This extraordinary racket is, at root, about the bewitching power of high-brow brands. Journals that published great research in the past are assumed to publish it still, and – to an extent – this expectation fulfils itself. To climb the career ladder academics must get into big-name publications, where their work will get cited more and be deemed to have more value in the philistine research evaluations which determine the flow of public funds. Thus they keep submitting to these pricey but mightily glorified magazines, and the system rolls on.

It might be dismissed as tale of other-worldly boffins, relayed with a quip about how many professors it takes to do a publication deal that doesn't rip them off. The appeal of academic life is, after all, that it runs to different rhythms from a ruthlessly efficient business. Universities are blessed with cross-subsidies that enable meandering inquiries to take their serendipitous course. More specifically, pricey journals provide scholarly societies with a precious revenue stream and help publishers fund otherwise-inviable monographs.

The very reason to worry, however, is that the commodity involved – namely knowledge – is not an ordinary one. In the arid language of modern economics, information is "non-rival", which is to say that one person can have more without another having less – so there ought to be no need for anyone to be locked out by subscriptions. The point is more forcibly made by quoting an economist of earlier age who warned of the folly of "shutting off the sun and the stars because they do not pay a dividend", because what is at stake here is the reach of the light of learning. The rationing of reading is always objectionable, but the consequences are suddenly graver because of text-mining technologies. These look across studies to uncover truths invisible to the human eye – truths which might sometimes save lives – and yet papers that languish behind pay walls are not available to be crunched in this way.

So the old order needs to change, not just for the good of academics, but for the good of the public who pay them. Copy-editing and admin will still need to be funded, but this can be done through direct grants for a fraction of the cost of subscriptions. The Wellcome Trust's moves to establish an open-access journal is one useful step; another is its suggestion that a record of getting material out into the public domain will in future be a factor in assessing grant applications.
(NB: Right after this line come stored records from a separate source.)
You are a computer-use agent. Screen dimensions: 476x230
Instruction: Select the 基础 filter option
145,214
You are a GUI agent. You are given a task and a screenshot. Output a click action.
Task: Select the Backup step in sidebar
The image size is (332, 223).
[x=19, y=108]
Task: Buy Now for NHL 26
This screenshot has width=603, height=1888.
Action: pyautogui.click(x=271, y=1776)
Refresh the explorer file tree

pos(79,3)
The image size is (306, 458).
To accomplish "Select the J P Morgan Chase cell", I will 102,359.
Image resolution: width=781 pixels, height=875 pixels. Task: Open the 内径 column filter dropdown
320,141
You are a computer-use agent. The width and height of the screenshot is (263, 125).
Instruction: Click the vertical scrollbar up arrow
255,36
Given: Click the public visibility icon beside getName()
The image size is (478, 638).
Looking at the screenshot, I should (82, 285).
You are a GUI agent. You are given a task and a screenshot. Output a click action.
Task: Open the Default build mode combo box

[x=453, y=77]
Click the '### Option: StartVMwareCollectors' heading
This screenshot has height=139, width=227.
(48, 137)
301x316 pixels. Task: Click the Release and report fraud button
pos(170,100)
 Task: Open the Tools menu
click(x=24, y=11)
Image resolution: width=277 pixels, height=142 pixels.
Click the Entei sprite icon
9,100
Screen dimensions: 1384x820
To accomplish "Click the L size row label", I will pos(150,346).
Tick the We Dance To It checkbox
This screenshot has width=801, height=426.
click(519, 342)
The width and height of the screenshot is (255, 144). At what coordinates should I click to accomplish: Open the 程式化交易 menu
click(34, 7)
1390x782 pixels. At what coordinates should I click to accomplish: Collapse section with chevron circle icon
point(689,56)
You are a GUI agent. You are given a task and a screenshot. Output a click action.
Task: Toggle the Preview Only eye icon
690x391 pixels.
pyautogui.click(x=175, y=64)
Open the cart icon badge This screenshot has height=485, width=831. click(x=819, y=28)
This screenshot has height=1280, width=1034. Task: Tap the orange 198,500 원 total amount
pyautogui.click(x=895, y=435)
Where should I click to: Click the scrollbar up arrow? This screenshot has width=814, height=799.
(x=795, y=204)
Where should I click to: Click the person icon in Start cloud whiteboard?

The universities minister, David Willetts, who developed a personal interest in more open access after running into endless pay walls while attempting to track down scholarly sources for his recent book, has set up a review which could push things forward, although it is important that the publishers sitting on this are not allowed to stymie its thrust. Research assessment "impact" criteria should be overhauled so they look at not just citations, but readership – as gauged by number of successful downloads.

In the end, however, if all else fails, it will fall to the scholars who imbue costly journals with their esteem in the first place to withdraw it, by transferring their patronage to properly refereed open access journals instead. A contributors' boycott is gathering strength and it will surely force change, if nothing else does. After all, it is the academics who do the researching, the writing and the reviewing – so they really can call the whole thing off.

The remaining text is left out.